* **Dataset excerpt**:
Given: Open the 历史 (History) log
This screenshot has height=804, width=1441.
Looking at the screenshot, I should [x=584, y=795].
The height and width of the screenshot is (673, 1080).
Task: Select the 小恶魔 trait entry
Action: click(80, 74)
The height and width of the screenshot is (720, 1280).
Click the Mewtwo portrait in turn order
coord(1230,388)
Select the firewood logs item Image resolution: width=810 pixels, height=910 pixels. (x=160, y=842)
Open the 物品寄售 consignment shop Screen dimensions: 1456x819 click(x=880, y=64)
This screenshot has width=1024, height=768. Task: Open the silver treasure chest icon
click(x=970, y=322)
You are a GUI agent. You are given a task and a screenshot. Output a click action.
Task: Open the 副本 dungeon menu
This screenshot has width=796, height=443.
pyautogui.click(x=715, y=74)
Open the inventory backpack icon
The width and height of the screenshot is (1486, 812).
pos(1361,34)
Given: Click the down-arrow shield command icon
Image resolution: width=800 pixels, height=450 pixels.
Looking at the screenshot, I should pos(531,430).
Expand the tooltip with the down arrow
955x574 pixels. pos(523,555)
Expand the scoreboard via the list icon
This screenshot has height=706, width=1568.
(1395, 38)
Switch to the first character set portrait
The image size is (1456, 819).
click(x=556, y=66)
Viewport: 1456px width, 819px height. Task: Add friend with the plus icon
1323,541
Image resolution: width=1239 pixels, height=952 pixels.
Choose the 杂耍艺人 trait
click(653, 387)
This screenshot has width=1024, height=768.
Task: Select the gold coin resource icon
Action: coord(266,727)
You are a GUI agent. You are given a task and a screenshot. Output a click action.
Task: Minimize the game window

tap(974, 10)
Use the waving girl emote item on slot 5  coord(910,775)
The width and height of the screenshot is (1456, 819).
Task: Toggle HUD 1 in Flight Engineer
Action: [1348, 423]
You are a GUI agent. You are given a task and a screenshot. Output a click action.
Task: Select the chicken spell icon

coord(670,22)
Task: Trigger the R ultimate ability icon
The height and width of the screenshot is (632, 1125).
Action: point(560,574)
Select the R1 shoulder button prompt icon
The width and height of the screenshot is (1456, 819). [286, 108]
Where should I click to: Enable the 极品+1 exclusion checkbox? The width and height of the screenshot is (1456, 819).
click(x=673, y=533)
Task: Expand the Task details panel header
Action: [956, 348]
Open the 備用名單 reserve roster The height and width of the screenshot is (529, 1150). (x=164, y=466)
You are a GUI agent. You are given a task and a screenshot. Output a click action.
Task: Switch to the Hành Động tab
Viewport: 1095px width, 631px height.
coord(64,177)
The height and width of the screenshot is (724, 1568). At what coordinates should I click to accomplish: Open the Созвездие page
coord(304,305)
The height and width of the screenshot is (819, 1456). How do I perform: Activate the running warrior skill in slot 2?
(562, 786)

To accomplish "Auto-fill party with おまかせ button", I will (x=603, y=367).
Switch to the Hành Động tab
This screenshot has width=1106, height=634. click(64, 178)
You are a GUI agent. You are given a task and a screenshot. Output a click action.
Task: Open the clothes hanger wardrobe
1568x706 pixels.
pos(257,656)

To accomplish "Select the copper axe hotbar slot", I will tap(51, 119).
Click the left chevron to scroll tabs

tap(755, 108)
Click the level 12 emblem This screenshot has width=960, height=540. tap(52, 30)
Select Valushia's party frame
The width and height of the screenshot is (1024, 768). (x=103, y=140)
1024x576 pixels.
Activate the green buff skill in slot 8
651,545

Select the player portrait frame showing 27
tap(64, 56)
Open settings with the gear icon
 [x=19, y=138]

* **Task requirements**: Copy word for word the lines of the listing above, starting at its first line and ending at the line containing "Action: click(80, 74)".

* **Task answer**:
Given: Open the 历史 (History) log
This screenshot has height=804, width=1441.
Looking at the screenshot, I should [x=584, y=795].
The height and width of the screenshot is (673, 1080).
Task: Select the 小恶魔 trait entry
Action: click(80, 74)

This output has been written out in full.